Verschafft man sich einen Überblick über die Skeptiker, so fällt schnell auf, dass besonders jene Menschen vor Kryptowährungen warnen, die bei einer zunehmenden Nutzung einen Verlust zu verzeichnen haben. Selbstverständlich gibt es auch hier gewisse Risiken, auf die man sich einlassen muss:

  1. Verlust der Zugangsdaten: Wer den sogenannten Private Key, also die Zugangsdaten zu seiner Adresse, verliert, der hat auch am Ende keinen Zugriff mehr auf sein Geld. Darum sollte man diese Zugangsdaten immer mit einem Backup oder einem Ausdruck gesichert haben. Doch in der realen Welt ist es auch nicht anders. Wer sein Portmonee verliert, der hat auch keinen Zugriff mehr auf das Geld, das in der Börse war.

  2. Der Kurs kann sinken: Ist ein Bitcoin heute tausend Euro wert, kann er im schlimmsten Fall deutlich sinken oder morgen schon hundert Euro mehr an Wert haben.
    Ausschlaggebend ist, wie so häufig, das Interesse, also die Anzahl der Menschen, die eine Nachfrage danach haben. Der Bitcoin hat nur den Wert, den die Menschen ihm geben. Auch dieses Beispiel lässt sich einfach auf den normalen Alltag übertragen. Ein 100-Euroschein ist auch nur ein bemaltes Stück Papier, dem von zentraler Stelle ein Wert zugemessen wird. Auch beim Gold wird nur der Wert zugemessen, den die Nachfrage generiert. Sowohl bei Währungen wie dem Dollar oder dem Euro, als auch bei Gold, kann der Kurs steigen oder sinken. Also gibt es auch hier eine große Gemeinsamkeit.

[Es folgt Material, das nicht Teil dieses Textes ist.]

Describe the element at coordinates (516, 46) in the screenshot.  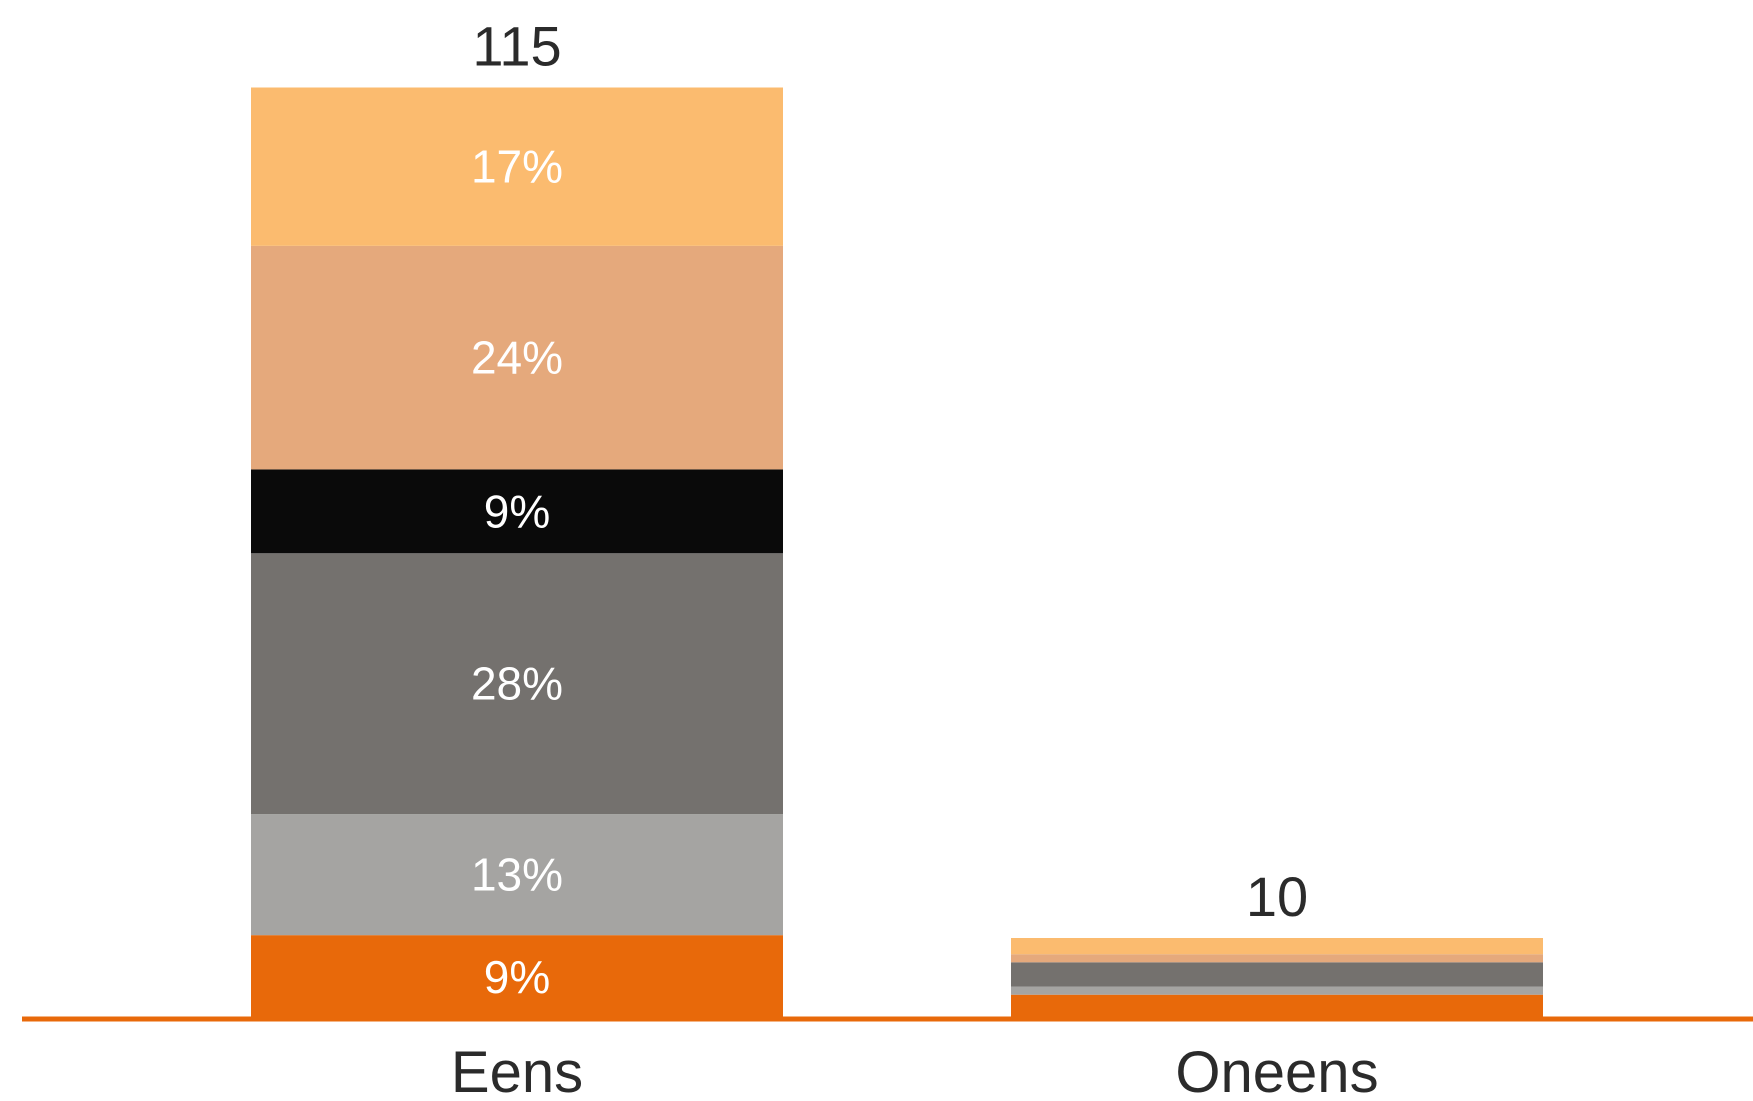
I see `total-label-eens: 115` at that location.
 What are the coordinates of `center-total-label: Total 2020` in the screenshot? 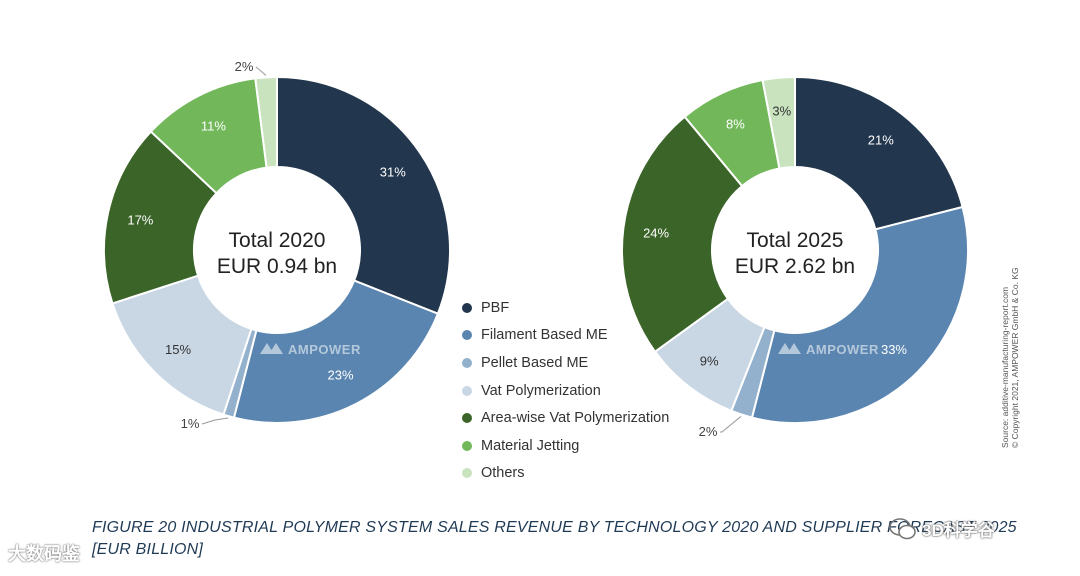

  3. Mögliche Deflation: Die Kursschwankungen des Bitcoins zum Beispiel sind in den letzten Jahren enorm. Darum kommt es vor, dass Besitzer auf ein Steigen des Kurses spekulieren und es keine Investitionen gibt. Aber hier könnte Vertrauensschaffung die Lösung sein. Sobald die Akzeptanz geschaffen wird und Transaktionen zum Alltag gehören, ist auch dieses Szenario eher unwahrscheinlich. Inflationen mit Banken-Währungen hingegen sind in der Geschichte schon häufig vorgekommen und eine Garantie, dass es solche in Zukunft nicht mehr geben wird, kann nicht gegeben werden.

Fazit

Kryptowährungen können für Onlinehändler eine gute und kostensparende Alternative zu den gängigen Paymentmethoden sein. Wer diese Möglichkeit wahrnimmt und eine Einrichtung vornimmt, der geht ein Stück weit auch mit dem technischen Fortschritt und stärkt auch das Vertrauen der Gesellschaft hinsichtlich dieser Zahlungsmethode. Es lohnt sich, einen Blick hinter die Kulissen zu werfen und sich umfangreich mit der Thematik zu beschäftigen.